He sat heavily on the bunk.
“…and I’m going to say you have a habit of getting drunk up here at the Pole and then try to force your way into my cabin. And the only reason I haven’t told anyone, especially Flanagan, is that I’m scared. I’m scared of you…”
And she fell upon him with a rain of sharp blows that had him cowering in the corner of the bunk, hands over his head, trying to ward her off. She hit him again and again. Blood trickled from the corner of his mouth. He had never seen her even raising her voice to anyone. Now her fury knew no bounds.
Eventually he managed to grab her wrists.
“Stop, stop now…”
“Big mouth,” she kept saying. “Big flapping mouth…”
“I don’t know what you’re talking about. I’ve never said a word to anyone about us. Why would I? Why would would I wanna end up like a…like some…shriveled up husk?”
It took a long time before she flopped onto the bunk next to him, exhausted, her shoulders heaving with exertion and emotion.
’Look at me,” he said, taking her hands. “I have never spoken to anyone, anyone, about us.” But as he said the words he thought of Annie. She had known about Meng. He hadn’t told her but she’d known. Who else knew? An uneasy feeling was stirring in the bottom of his gut. He thought of all the slow, painful ways that Flanagan could kill him and make it seem like an accident.

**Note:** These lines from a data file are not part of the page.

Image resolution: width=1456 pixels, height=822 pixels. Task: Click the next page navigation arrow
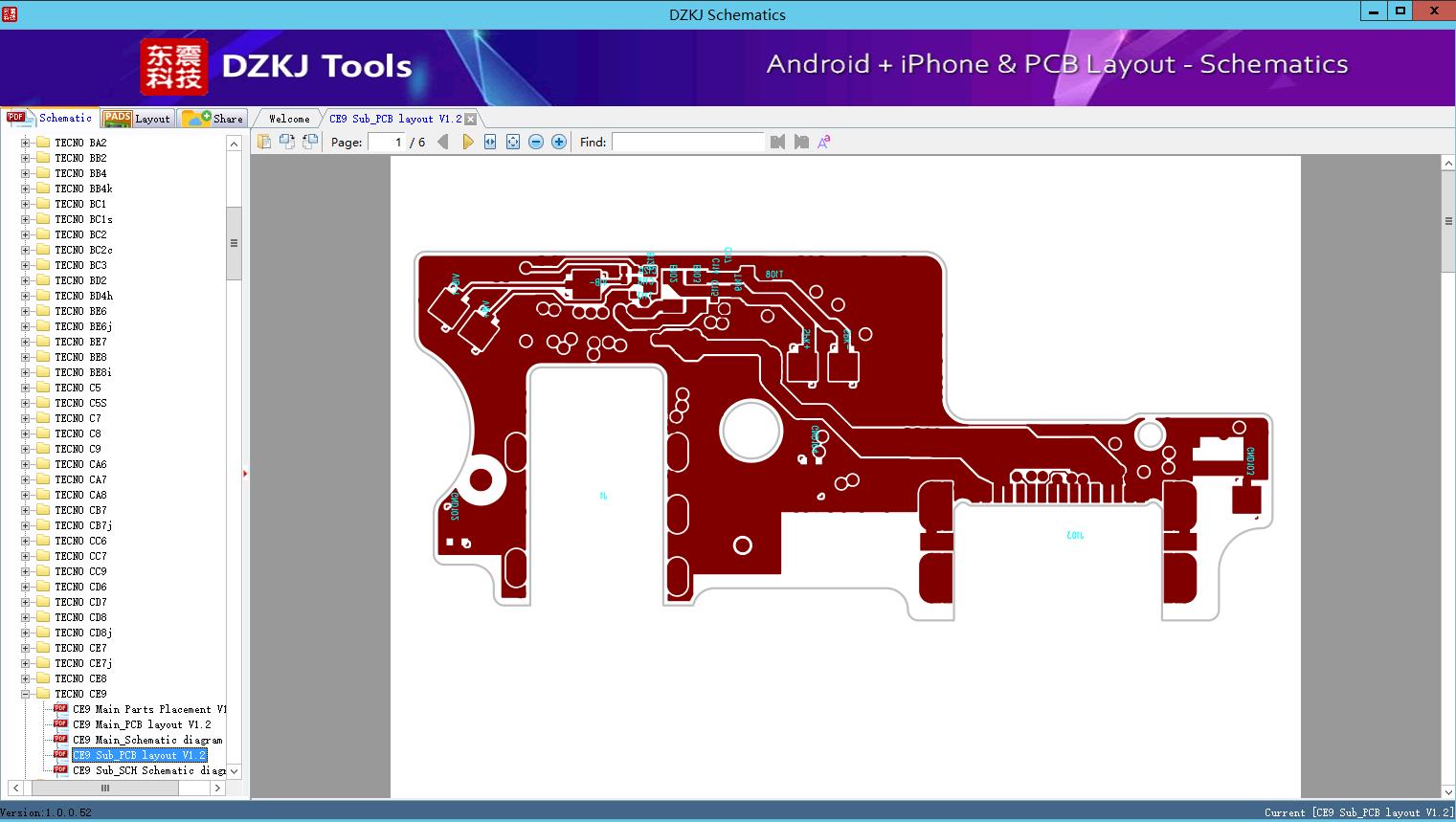467,141
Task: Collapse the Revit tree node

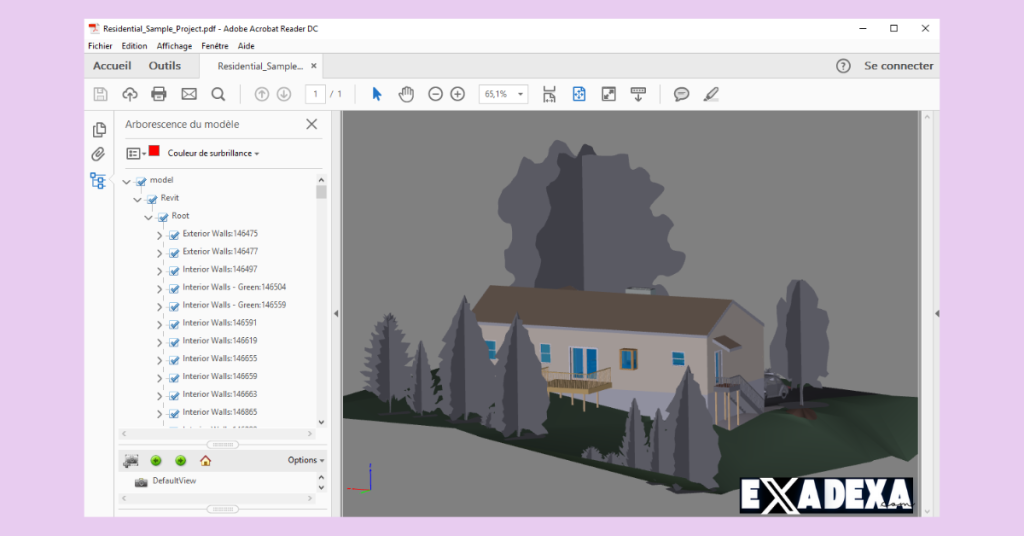Action: click(x=137, y=200)
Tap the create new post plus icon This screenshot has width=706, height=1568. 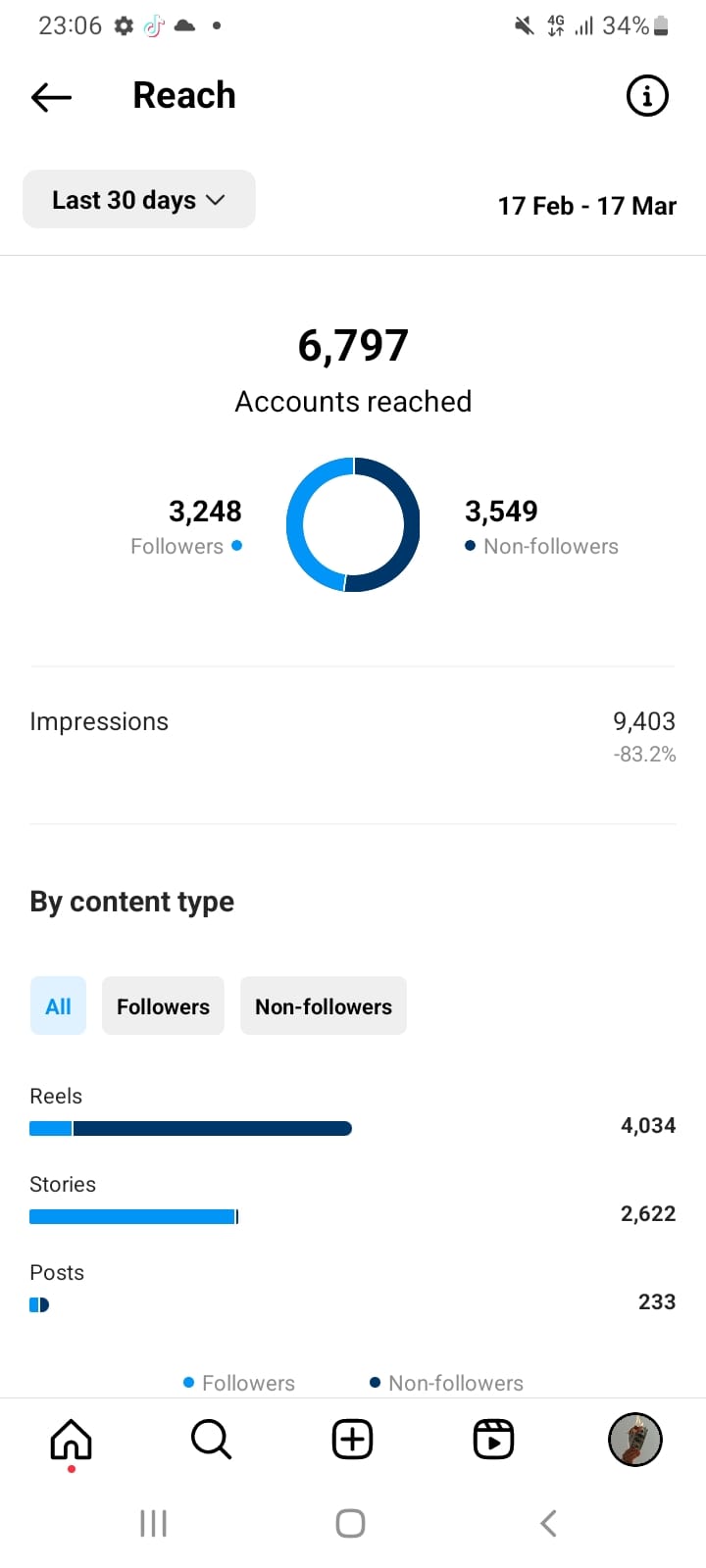pos(352,1440)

“That woman,” Meng began, “The news-woman…”
“Lucy Lin?”
“No…the other one. The shrew…”
“Gail?” he realized. The researcher. Understanding began to dawn. They’d found another pressure point, another means of leverage over him.
“She came up to me in the cafeteria, asked if she could sit, and said she had some questions about the Ice.”
Tom buried his face in his hands.
“So we chit-chat about the fucking ice, and then all of a sudden she says, out of nowhere, ‘so, how long have you been sleeping with Tom Kelly?’”
“And you told her….?”
“What do you think I told her?” Meng shouted, angry again. “I told her to take her scrawny, mousy little ass elsewhere.”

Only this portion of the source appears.